Thursday, December 27, 2007

Lars and the Real Girl ****

In the Ryan Gosling vs. James McEvoy debate, I am squarely in the camp of Gosling. Of course, I haven't yet seen "Atonement," which goes wide next week, so look for a future post assessing the star of "Starter for 10," "Becoming Jane" and "The Last King of Scotland." But for now, and especially in the holiday season, I am convinced and moved by Ryan Gosling in "Lars and the Real Girl." Although it opened in October, "Lars" is still playing in 65 indie-type theaters around the U.S., including two in Denver: the Starz Tivoli and the new Neighborhood Flix Cinema & Café. Hopefully it will stick around a few more weeks following Gosling's Golden Globe nomination for Best Actor in a Comedy or Musical.

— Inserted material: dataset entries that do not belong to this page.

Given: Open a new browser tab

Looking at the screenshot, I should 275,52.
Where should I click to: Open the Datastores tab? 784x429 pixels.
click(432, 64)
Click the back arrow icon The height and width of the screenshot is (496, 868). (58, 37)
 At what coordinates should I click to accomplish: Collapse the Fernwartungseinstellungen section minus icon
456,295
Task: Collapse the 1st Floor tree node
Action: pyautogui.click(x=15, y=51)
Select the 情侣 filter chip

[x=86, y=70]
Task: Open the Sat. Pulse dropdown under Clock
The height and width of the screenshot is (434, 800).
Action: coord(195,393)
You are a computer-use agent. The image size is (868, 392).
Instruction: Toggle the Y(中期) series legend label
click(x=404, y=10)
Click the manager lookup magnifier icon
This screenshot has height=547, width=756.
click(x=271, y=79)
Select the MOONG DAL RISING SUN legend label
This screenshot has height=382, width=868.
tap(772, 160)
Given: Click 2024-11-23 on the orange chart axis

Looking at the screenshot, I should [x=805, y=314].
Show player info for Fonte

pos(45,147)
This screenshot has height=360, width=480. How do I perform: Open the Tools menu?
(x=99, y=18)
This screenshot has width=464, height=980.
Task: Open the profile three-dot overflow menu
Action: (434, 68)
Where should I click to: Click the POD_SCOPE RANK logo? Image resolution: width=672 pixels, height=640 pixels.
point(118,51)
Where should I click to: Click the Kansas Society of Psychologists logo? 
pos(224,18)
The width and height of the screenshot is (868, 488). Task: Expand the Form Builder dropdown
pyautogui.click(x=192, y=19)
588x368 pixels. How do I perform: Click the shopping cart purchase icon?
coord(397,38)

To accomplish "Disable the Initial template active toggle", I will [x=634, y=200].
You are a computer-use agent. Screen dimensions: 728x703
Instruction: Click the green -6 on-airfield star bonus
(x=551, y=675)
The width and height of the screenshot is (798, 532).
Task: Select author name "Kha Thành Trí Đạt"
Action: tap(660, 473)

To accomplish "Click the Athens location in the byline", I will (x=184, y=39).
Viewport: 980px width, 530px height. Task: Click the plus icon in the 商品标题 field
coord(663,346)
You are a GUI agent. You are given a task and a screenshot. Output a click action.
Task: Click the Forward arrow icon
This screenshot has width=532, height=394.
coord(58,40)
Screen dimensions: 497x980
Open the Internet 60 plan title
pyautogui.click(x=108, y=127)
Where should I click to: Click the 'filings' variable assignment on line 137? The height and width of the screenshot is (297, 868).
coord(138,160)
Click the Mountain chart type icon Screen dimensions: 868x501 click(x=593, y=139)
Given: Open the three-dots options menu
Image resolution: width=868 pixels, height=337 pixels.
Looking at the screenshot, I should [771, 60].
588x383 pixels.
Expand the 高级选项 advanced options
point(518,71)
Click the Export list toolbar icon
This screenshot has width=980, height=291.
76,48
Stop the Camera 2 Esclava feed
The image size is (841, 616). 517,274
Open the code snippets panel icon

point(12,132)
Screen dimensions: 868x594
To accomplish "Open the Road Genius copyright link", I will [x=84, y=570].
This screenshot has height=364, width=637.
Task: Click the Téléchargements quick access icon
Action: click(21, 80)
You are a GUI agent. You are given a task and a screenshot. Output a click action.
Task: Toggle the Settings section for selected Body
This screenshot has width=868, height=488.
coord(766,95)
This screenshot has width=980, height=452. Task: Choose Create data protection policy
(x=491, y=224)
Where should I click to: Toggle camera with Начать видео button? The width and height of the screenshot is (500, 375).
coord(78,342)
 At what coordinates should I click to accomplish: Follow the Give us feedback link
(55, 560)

Written by "Six Feet Under" scribe and co-producer Nancy Oliver, "Lars" tells the story of a painfully withdrawn but nice young man in some unnamed Upper Midwest town. Living a cubicle work life and in a garage apartment behind his brother's house, Lars breaks out of his shell when the exotic girlfriend he met on the Internet comes to visit. But Bianca is not a real girl, she's a life-size sex doll, complete with clothes and a wheelchair furnished by Lars. His brother and sister-in law (excellently played by Paul Schneider and Emily Mortimer) don't know what to do or how to react. So they take Lars to the family doctor, Dagmar (a suberb Patricia Clarkson), who is also a psychologist ("You have to be both this far north," one character says). Dagmar counsels playing along with the delusion until she can figure out how to treat Lars. What follows is a funny, heart-tugging fable about what friends and community can do to help one of their own.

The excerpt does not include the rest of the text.